Experience: Bridging Data Measurement and Ethical Challenges with Extended Data Briefs

Published in ACM Journal of Data and Information Quality, 2025

Recommended citation: Marco Rondina, Antonio Vetrò, Alessandro Fabris, Gianmaria Silvello, Gian Antonio Susto, Marco Torchiano, and Juan Carlos De Martin. 2025. Experience: Bridging Data Measurement and Ethical Challenges with Extended Data Briefs. J. Data and Information Quality (In press). https://doi.org/10.1145/3726872 https://doi.org/10.1145/3726872

download

Abstract

To promote the responsible development and use of data-driven technologies –such as machine learning and artificial intelligence– principles of trustworthiness, accountability and fairness should be followed. The quality of the dataset on which these applications rely, is crucial to achieve compliance with the required ethical principles. Quantitative approaches to measure data quality are abundant in the literature and among practitioners, however they are not sufficient to cover all the principles and ethical challenges involved.
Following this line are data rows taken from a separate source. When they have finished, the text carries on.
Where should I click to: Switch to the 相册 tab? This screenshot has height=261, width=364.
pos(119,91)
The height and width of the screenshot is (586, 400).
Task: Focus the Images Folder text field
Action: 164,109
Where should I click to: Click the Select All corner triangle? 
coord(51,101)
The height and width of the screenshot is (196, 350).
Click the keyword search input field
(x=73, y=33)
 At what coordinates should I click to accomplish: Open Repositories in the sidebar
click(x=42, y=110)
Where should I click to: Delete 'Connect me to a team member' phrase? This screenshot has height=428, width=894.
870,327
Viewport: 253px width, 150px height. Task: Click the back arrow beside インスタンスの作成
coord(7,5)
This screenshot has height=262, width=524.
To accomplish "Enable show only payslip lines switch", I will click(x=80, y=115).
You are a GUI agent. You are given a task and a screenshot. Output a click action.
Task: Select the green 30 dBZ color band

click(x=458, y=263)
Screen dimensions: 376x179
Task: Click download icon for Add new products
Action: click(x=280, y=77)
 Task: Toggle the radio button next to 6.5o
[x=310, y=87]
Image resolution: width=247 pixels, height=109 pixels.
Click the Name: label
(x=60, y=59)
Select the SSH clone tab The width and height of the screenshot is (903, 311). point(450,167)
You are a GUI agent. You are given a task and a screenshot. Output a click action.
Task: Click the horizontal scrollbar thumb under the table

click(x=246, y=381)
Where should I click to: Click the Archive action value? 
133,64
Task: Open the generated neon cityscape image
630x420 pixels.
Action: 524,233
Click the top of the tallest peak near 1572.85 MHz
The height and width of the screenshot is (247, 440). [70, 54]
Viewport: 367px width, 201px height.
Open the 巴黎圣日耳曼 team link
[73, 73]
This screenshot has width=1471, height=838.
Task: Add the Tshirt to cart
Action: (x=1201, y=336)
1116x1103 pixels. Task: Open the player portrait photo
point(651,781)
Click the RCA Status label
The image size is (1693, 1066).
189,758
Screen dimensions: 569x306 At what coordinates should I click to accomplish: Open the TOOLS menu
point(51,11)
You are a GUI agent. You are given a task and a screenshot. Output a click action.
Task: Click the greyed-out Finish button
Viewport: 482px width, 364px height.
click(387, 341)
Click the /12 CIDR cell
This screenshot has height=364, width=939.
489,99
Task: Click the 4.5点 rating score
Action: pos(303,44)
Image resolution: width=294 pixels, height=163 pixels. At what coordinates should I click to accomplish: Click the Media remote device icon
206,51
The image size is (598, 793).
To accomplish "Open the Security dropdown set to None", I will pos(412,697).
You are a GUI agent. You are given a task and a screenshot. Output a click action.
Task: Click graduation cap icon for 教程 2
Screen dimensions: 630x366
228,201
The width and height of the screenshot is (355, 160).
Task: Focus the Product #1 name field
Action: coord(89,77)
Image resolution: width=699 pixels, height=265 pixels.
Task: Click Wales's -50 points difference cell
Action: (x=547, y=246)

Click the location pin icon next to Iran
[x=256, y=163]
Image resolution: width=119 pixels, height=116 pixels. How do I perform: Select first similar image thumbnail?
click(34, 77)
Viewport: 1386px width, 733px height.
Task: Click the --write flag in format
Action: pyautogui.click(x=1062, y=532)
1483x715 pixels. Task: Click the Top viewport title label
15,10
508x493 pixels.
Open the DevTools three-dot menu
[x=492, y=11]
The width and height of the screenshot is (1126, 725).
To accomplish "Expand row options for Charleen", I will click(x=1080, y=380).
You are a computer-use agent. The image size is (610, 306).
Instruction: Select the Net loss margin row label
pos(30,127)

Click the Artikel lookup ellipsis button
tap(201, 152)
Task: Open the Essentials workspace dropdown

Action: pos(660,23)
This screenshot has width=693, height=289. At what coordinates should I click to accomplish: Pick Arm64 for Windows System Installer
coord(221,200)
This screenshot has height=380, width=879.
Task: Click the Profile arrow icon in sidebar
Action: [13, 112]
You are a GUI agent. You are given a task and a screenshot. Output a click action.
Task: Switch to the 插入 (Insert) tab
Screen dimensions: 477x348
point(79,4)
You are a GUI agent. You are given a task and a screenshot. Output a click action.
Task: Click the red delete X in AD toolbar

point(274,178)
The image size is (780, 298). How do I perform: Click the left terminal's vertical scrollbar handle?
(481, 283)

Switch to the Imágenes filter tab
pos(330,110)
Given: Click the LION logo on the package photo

In this paper, we show that complementing data quality with measurable dimensions of data documentation and of data balance helps to cover a wider range of ethical challenges connected to the use of datasets in algorithms. A synthetic report of the metrics applied (the Extended Data Brief) and a set of Risk Labels for the Ethical Challenges provide a practical overview of the potential ethical harms due to data composition. We believe that the proposed data labelling scheme will enable practitioners to improve the overall quality of datasets and to build more responsible data-driven software systems.